Falciparum malaria detected and treated between 28 and 32 and between 32 and 37 weeks’ gestation increased the odds of late preterm birth 1.44-fold (95% CI: 1.20, 1.75; p < 0.001) and 1.46-fold (95% CI: 1.22, 1.74; p < 0.001), respectively (Fig. 6). The association at 28–32 weeks’ gestation was driven by both asymptomatic and symptomatic malaria, while the association at 32–37 weeks’ gestation was driven by symptomatic malaria (Additional file 6). Surprisingly, falciparum malaria detected between 20 and 24 weeks’ gestation was associated with a reduction in the odds of late preterm birth (OR: 0.72; 95% CI: 0.56, 0.92; p = 0.008), but overall there was no association between falciparum malaria detected before 24 weeks’ gestation and late preterm birth (pooled OR: 0.96; 95% CI: 0.84, 1.11; p = 0.584) (Fig. 6), regardless of symptoms (Additional file 6). Vivax malaria detected between 28 and 32 weeks’ gestation increased the odds of late preterm birth 1.23-fold (95% CI: 1.01, 1.50; p = 0.039) (Fig. 6); this association was driven by symptomatic malaria (Additional file 6). There was also a borderline association between vivax malaria detected between 24 and 28 weeks’ gestation and late preterm birth (OR: 1.22; 95% CI: 0.98, 1.50; p = 0.072) (Fig. 6). There was no association between vivax malaria detected at earlier gestational ages and late preterm birth (OR range: 0.88–1.18 [p value range: 0.261–0.832]; pooled OR: 1.06 [95% CI: 0.92, 1.23; p = 0.424]) (Fig. 6), regardless of symptoms (Additional file 6).

Discussion

This very large series of prospective observational data from antenatal clinics, with women presenting early in pregnancy and with weekly to fortnightly attendance, allows for the first time a detailed temporal characterisation of the association between falciparum and vivax malaria in pregnancy and SGA and preterm birth. It shows that the risks of both preterm birth and SGA vary depending on the gestational age at malaria detection and antimalarial treatment and on the total number of malaria episodes. The rate of malaria was highest during the first trimester.

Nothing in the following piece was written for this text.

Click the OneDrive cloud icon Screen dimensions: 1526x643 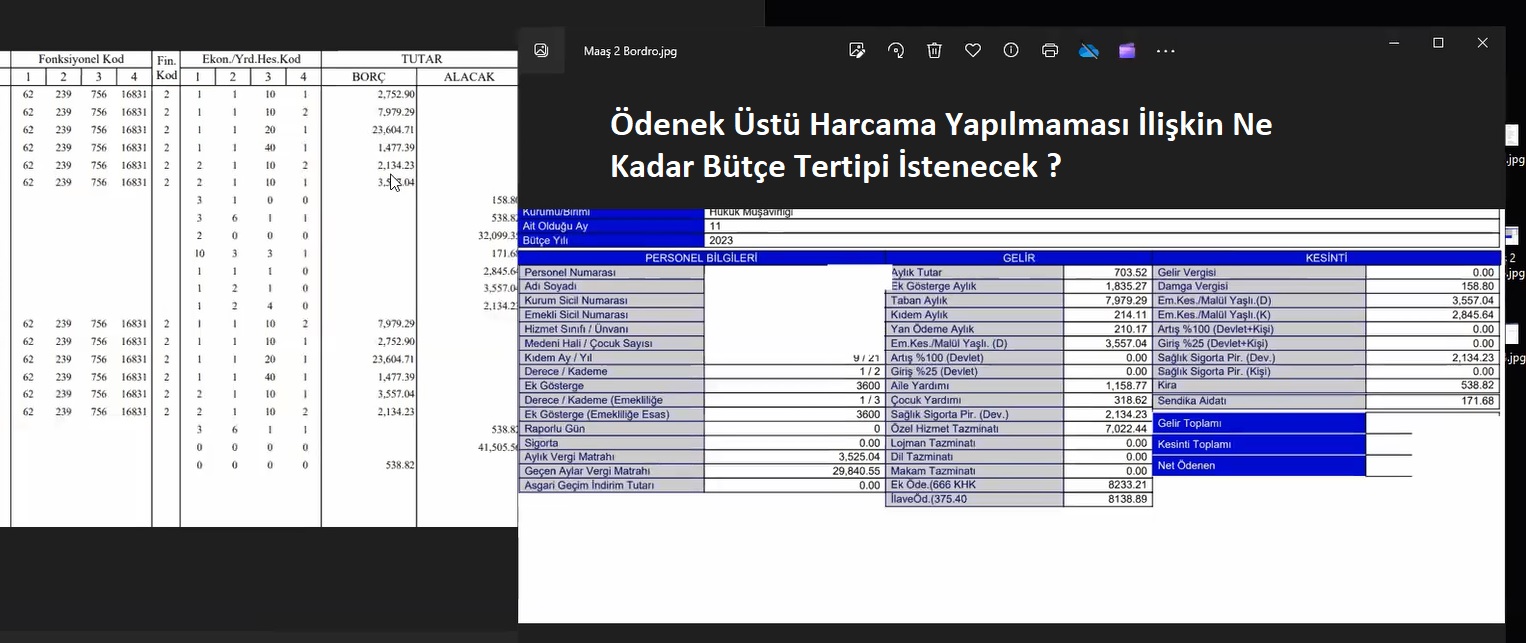[x=1088, y=50]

We have shown previously that first-trimester malaria is associated with an increased risk of miscarriage [31]; this series shows that if the fetus survives, there is no later increased risk of either preterm birth or SGA resulting from malaria treated in the first trimester. In contrast both falciparum and vivax malaria detected and treated from 12 weeks’ gestation were consistently associated with preterm birth and SGA. Many of the observed associations held in analyses of asymptomatic malaria specifically. The effect of falciparum and vivax malaria on SGA increased linearly with the number of episodes.

One inevitable limitation is that only the time of malaria detection (rather than actual timing of infection) and corresponding gestational age was known. Some women did not attend every week as recommended. But as most women attended weekly or fortnightly and blood smears were taken on every occasion, the inaccuracy in ascribing the timing of patent malaria infection is likely to be small. Inaccuracies in estimates of gestational age may have biased our results; however, we previously found that all estimation methods perform remarkably well in this population [29]. It should also be noted that these data were collected over a 30-year period, and the influence of changes over time in malaria transmission, methods used to estimate gestational age, antimalarials, and the quality of antenatal and obstetric care on our results is unknown, and is a key limitation. Although there are slight differences in results between sub-group analyses pre- and post-2001 (when ultrasound was introduced), these differences do not change our conclusions (Additional file 7). Genotyping data were not available to classify recurrent episodes, which could have been either novel, recrudescent, or a relapse in the case of vivax malaria [28]. We have also made many comparisons by assessing the association between malaria within monthly intervals, with differentiation by species and symptoms, and three adverse outcomes. We have addressed this by considering the magnitude of associations, their 95% confidence intervals and p values, and by focusing on trends in associations rather than on single associations within specific gestation windows. Reduced power to detect associations between malaria very early in pregnancy and adverse outcomes is another limitation.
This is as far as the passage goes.